# TUGAS ANDA
**1)** Tentukan apakah setiap pernyataan berikut sesuai dengan kutipan teks tentang growth mindset, lalu jawab ya atau tidak disertai kata-kata penentu dari teks yang dikutip persis. (a) Menurut Carol, growth mindset berarti membuat semua orang mencapai level super tinggi. (b) Djohan Yoga bersama Suyanto mulai memasifkan growth mindset di dunia pendidikan. (c) Dalam pendidikan Indonesia, yang diperkuat hanya karakter moral.
**2)** Lanjutkan kutipan teks tentang growth mindset, dimulai setelah kalimat terakhirnya.

# KUTIPAN TEKS
--

Menurut Carol, growth mindset bukan berarti membuat semua orang mencapai level super tinggi. Namun, growth mindset ini kuat memprediksi well being. Seseorang akan merasa positif, memiliki makna hidup, hingga bisa mengatasi takut pada kegagalan.
"Bukan sekedar untuk berprestasi tinggi atau dapat nilai baik, namun bisa menjadi sesorang dengan well being," ujar Carol.
Menggerakkan guru
Mengacu pada studi global dampak growth mindset untuk mempersiapkan keberhasilan siswa Indonesia di masa depan, membuat pelatih internasional mindset Djohan Yoga yang selama ini mengajarkan growth mindset di perusahaan mulai berpaling pada dunia pendidikan. Djohan pun bersama Guru Besar Universitas Negeri Yogyakarta Suyanto mulai memasifkan “virus” growth mindset di dunia pendidikan.
“Dunia pendidikan penting untuk menumbuhkan karakter dan mindset. Sudah tidak cukup pendidikan di sekolah hanya mengutamakan akademik yang kini mudah diakses di internet. Penguatan karakter dan mindset ini jadi kesempatan untuk membantu siswa Indonesia mumpuni,” kata Djohan.
Faktor non-akademik seperti karakter sudah lama dijalankan dalam pendidikan Indonesia, yang silih-berganti nama program saat Menteri Pendidikan berganti. Sayangnya, yang diperkuat hanya karakter moral.

--

# DATA HASIL EKSTRAKSI
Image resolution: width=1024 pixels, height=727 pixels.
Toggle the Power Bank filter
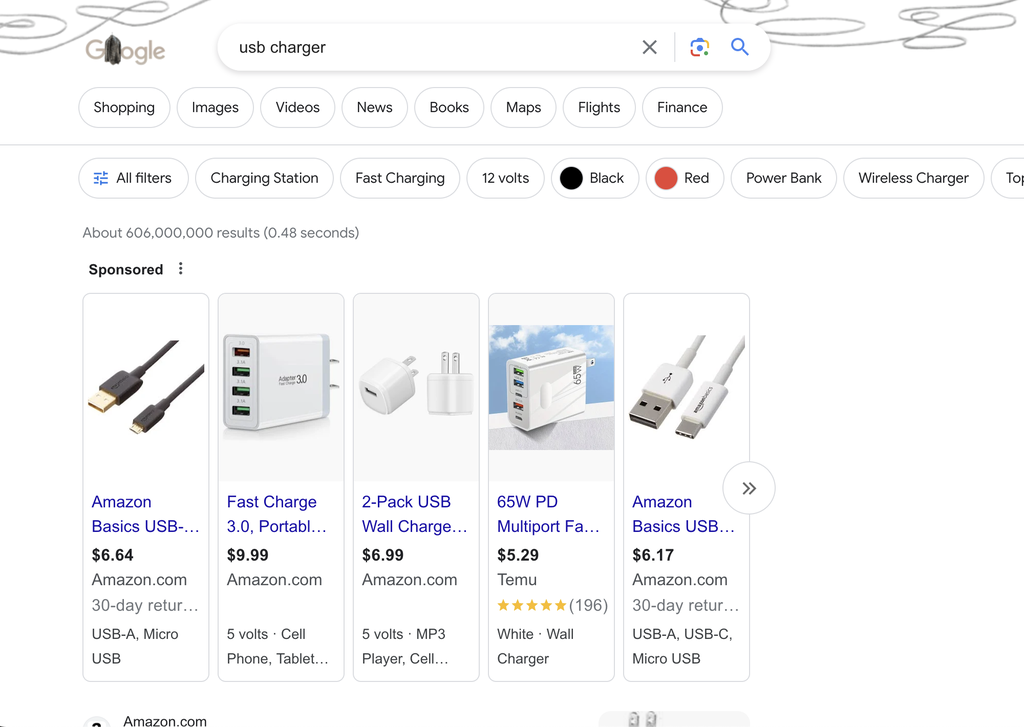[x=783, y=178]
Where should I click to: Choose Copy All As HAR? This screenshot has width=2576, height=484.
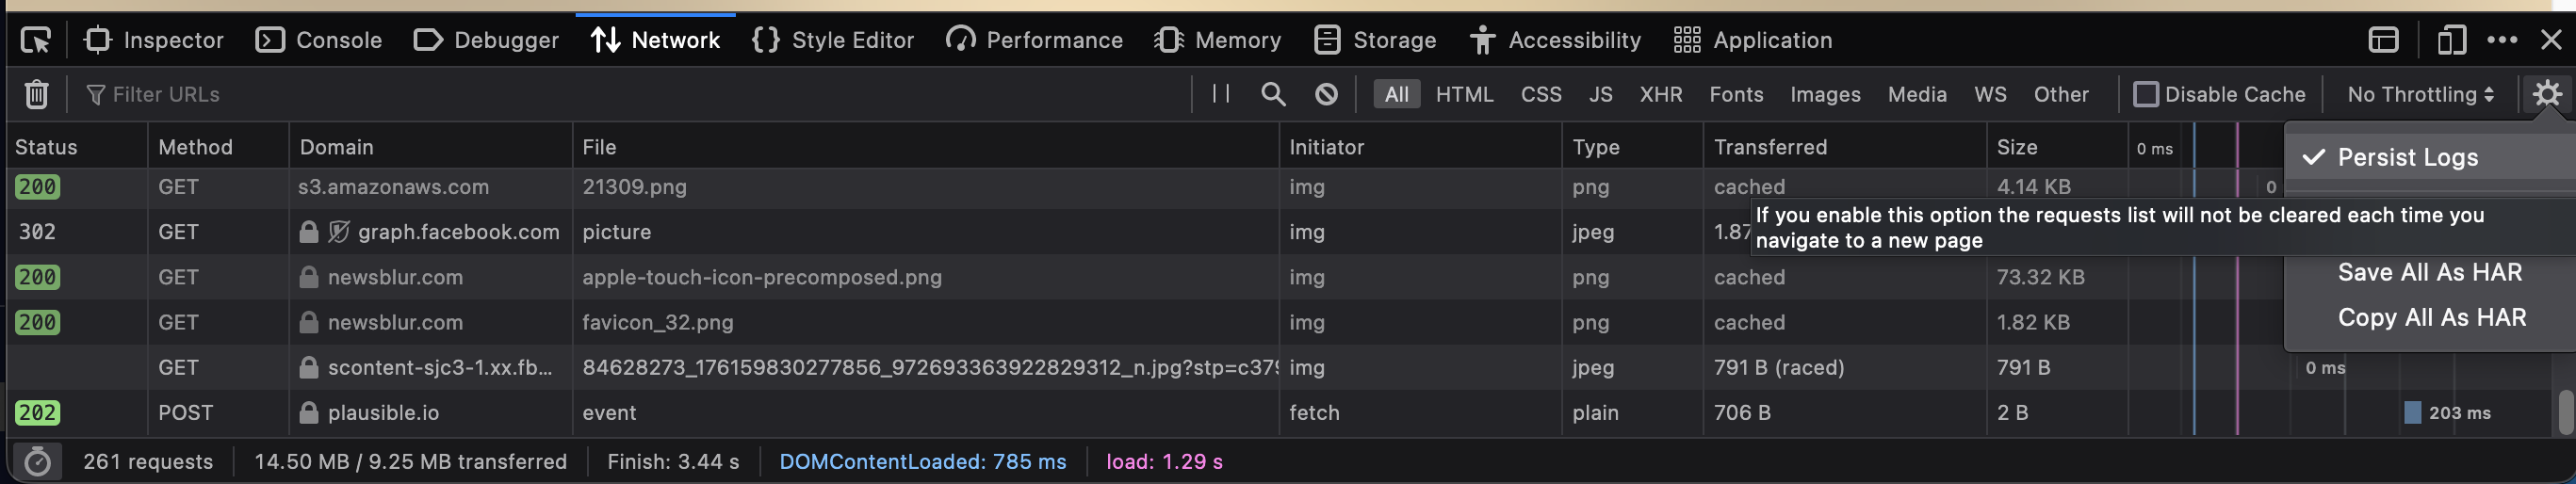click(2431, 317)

--

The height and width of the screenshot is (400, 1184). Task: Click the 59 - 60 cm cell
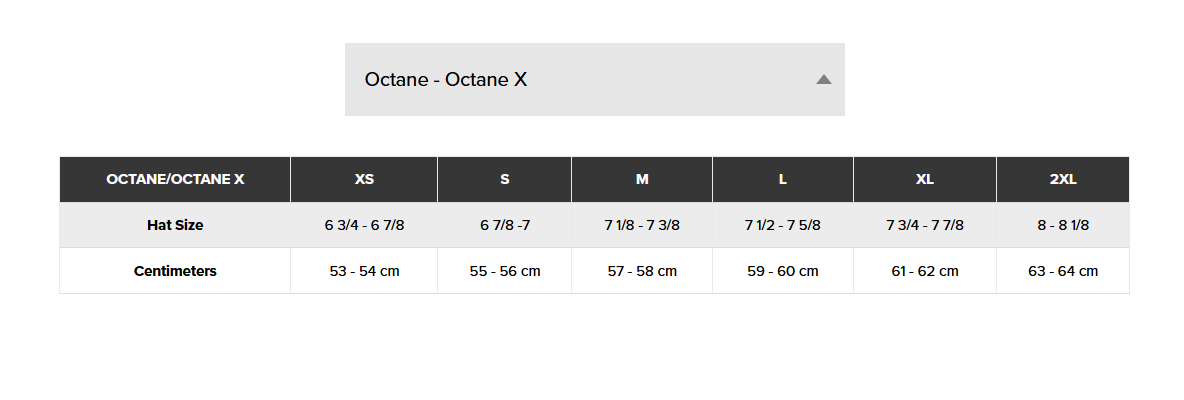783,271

--

# HASIL TUGAS
**1)**
(a) Tidak: "growth mindset bukan berarti membuat semua orang mencapai level super tinggi."
(b) Ya: "Djohan pun bersama Guru Besar Universitas Negeri Yogyakarta Suyanto mulai memasifkan"
(c) Ya: "Sayangnya, yang diperkuat hanya karakter moral."

**2)**
“Anak-anak kita butuh karakter moral dan karakter perfomance. Jadi penguasaan pengetahuan lewat pembelajaran harus mendukung terbentuknya karakter moral dan karakter kinerja/performance,” ujar Djohan di acara webinar bertajuk Pendidikan dan Pembelajaran Berbasis Karakter di Era Revolusi Industri 4.0, Sabtu (24/7/2021).
Djohan mengatakan penguatan growth mindset, bisa mendorong motivasi untuk pencapaian terbaik. “Dengan mindset bertumbuh, anak-anak akan punya prinsip saya bisa lebih cerdas dari saat ini. Saya menjadikan belajar tujuan dan saya mau berusaha keras, saya akan lebih kuat. Jadi, anak-anak mau menyediakan waktu dan berusaha lebih keras. Pencapaian luar biasa bisa muncul,” kata Djohan.
Menurut Djohan, faktor non-akdemik seperti growth mindset yang dikaji PISA ini semakin penting. “Dari guru yang punya growth mindset, siswa kita di kelas bisa menjadi anak dengan mindset bertumbuh. Tidak takut gagal dan terus berusaha sampai bisa. Dari sinilah, inovasi dan kreativitas bermunculan,” ujarnya.
Djohan pun memanfaatkan masa pandemi Covid-19 yang membuat para guru terbiasa belajar daring berbagi strategi untuk pengajaran growth mindset di kelas. Program untuk menyiapkan growth mindset coach pun ditawarkan kepada para praktisi pendidikan dan guru yang punya komitmen untuk membantu pendidikan Indonesia maju.
Suyanto yang juga Anggota Badan Standar Nasional Pendidikan mengatakan PISA ini jadi indikasi kesehatan pendidikan. Diketahui, bahwa faktor tentang keyakinan akan menentukan atau memengaruhi perilaku kita pada orang lain. “Kalau kita meyakini siswa pintar, kreatif, dan inovatif akan memengaruhi tindakan guru sehingga akan lebih baik mengajar siswa,” ujar Suyanto.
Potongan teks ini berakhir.